_EXTRACT_
'''

Attached files

file filename
8-K - Imperial Resources, Inc.v172009_8k.htm
EX-99.5 - Imperial Resources, Inc.v172009_ex99-5.htm
EX-99.1 - Imperial Resources, Inc.v172009_ex99-1.htm
EX-99.2 - Imperial Resources, Inc.v172009_ex99-2.htm
EX-99.4 - Imperial Resources, Inc.v172009_ex99-4.htm

SUPPLY OF SERVICES AGREEMENT
 
THIS SUPPLY OF SERVICES AGREEMENT (the “Agreement”) is entered into with effect from 19th January 2010 the “Effective Date”, between Imperial Oil and Gas, Inc. a Delaware Corporation having an address at Suite 2600, 144-4th Ave SW, Calgary, AB T2P 3N4 (the “Company”), and Little Eagle Resources Inc. a body corporate, having an office at the City of Calgary, in the Province of Alberta (“Little Eagle”), and Neil McPherson (“the Contractor”), whereby Little Eagle agrees to provide certain services (“the Services”) to the Company.  Little Eagle agrees that the Services will be provided by the Contractor.  The Parties to this Agreement are the Company, Little Eagle and the Contractor.
 
The Contractor agrees to provide such services and to be bound by this Agreement as if he had entered into it in his own right as a self employed contractor in the event that Little Eagle is no longer able to procure or does not procure the Services for whatever reason and, likewise, the Company agrees that the Agreement shall continue in full force as if it were a contract between the Contractor and the Company in the event of the dissolution of Little Eagle.  In such circumstances references to Little Eagle herein shall be construed as references to the Contractor as a self employed contractor.
 
NOW, THEREFORE, in consideration of the mutual covenants, representations, warranties and agreements contained herein, and for other valuable consideration, the receipt and adequacy of which are hereby acknowledged, the parties hereto agree as follows:
 
ARTICLE I:  Definitions and Interpretations
 
1.1          Definitions
 
For purposes of this Agreement, except as otherwise expressly provided or unless the context otherwise requires, the following terms shall have the following respective meanings:
 
“Base Fee” shall have the meaning specified in Section 3.1.
 
“Board of Directors” shall mean the Board of Directors of the Company.
 
“Cause” shall have the meaning specified in Section 4.3.
 
“Company” will also include its subsidiaries, parents and affiliates where it is reasonably logical the use of the word would include such other entities, and include any successor to its business and/or substantially all its assets which executes and delivers the Agreement as provided for in Section 7.4 or which otherwise becomes bound by all terms and provisions of this Agreement by operation of law.
 
“Confidential Information” shall have the meaning specified in Section 5.1(a).
 
“Dispute” shall have the meaning specified in Article VI.
 
“Expiration Date” shall have the meaning specified in Section 2.2.
 
 “Notice of Termination” shall mean a notice purporting to terminate this Agreement in accordance with Section 4.1, 4.2 or 4.3.
 
“Person” shall mean and include an individual, a Partnership, a joint venture, a corporation, a trust and an unincorporated organization.
 
“Incentive Fee” shall have the meaning specified in Section 3.2.

 
 

 
 
“Term” shall have the meaning specified in Section 2.2.
 
“Termination Date” shall mean the termination date specified in a Notice of Termination delivered in accordance with this Agreement.

'''

_THE TASKS_
**a)** Write out the agreement starting with "ARTICLE I:  Definitions and" and going on through "in Section 4.3.", substituting "Board of Managers" for "Board of Directors".
**b)** Transcribe the records, starting with the line with "Where should I click to: Click the" and going on through the last line of the records.
The agreement has nothing to do with the records.

_MATERIAL FOR THIS TASK_
'''

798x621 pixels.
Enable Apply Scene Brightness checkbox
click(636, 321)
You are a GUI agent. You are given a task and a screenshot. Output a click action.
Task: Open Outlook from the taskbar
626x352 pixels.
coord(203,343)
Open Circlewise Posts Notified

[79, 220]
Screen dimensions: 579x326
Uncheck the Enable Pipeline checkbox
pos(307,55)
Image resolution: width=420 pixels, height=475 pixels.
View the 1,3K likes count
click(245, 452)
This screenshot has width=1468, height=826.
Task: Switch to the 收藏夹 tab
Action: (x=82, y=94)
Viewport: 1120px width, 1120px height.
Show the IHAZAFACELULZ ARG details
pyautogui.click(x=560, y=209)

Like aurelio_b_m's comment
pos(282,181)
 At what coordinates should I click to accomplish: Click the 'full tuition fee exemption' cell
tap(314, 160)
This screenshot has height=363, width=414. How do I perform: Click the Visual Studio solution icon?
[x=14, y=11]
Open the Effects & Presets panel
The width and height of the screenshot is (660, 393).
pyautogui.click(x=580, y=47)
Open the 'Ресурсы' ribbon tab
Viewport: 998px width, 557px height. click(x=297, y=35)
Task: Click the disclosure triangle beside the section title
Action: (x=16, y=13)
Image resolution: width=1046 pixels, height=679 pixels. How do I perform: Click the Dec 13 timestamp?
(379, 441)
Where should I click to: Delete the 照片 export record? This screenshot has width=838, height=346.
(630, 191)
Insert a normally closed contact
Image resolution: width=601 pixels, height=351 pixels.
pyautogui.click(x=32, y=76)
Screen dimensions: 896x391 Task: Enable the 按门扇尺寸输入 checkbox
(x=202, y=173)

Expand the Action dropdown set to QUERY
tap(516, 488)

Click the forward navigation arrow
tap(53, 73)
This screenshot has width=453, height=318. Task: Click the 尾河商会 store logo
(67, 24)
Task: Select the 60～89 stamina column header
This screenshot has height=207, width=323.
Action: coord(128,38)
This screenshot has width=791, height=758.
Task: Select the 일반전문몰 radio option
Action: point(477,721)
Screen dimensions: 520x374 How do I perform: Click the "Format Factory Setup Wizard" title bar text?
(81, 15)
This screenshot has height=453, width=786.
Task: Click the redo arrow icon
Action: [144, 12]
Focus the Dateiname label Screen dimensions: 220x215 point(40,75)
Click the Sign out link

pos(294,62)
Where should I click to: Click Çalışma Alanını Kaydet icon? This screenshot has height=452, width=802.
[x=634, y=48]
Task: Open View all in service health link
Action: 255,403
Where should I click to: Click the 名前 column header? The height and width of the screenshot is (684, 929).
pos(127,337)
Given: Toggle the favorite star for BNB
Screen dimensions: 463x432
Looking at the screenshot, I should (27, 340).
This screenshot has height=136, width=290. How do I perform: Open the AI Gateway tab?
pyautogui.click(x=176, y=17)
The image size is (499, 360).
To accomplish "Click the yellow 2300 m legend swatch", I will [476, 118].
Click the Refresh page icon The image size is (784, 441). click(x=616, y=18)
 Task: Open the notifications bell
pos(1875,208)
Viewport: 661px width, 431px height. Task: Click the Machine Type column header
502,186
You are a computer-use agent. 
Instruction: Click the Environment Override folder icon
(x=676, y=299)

'''

_FULL SOLUTIONS_
**a)**
ARTICLE I:  Definitions and Interpretations
 
1.1          Definitions
 
For purposes of this Agreement, except as otherwise expressly provided or unless the context otherwise requires, the following terms shall have the following respective meanings:
 
“Base Fee” shall have the meaning specified in Section 3.1.
 
“Board of Managers” shall mean the Board of Managers of the Company.
 
“Cause” shall have the meaning specified in Section 4.3.

**b)**
Where should I click to: Click the 名前 column header? The height and width of the screenshot is (684, 929).
pos(127,337)
Given: Toggle the favorite star for BNB
Screen dimensions: 463x432
Looking at the screenshot, I should (27, 340).
This screenshot has height=136, width=290. How do I perform: Open the AI Gateway tab?
pyautogui.click(x=176, y=17)
The image size is (499, 360).
To accomplish "Click the yellow 2300 m legend swatch", I will [476, 118].
Click the Refresh page icon The image size is (784, 441). click(x=616, y=18)
 Task: Open the notifications bell
pos(1875,208)
Viewport: 661px width, 431px height. Task: Click the Machine Type column header
502,186
You are a computer-use agent. 
Instruction: Click the Environment Override folder icon
(x=676, y=299)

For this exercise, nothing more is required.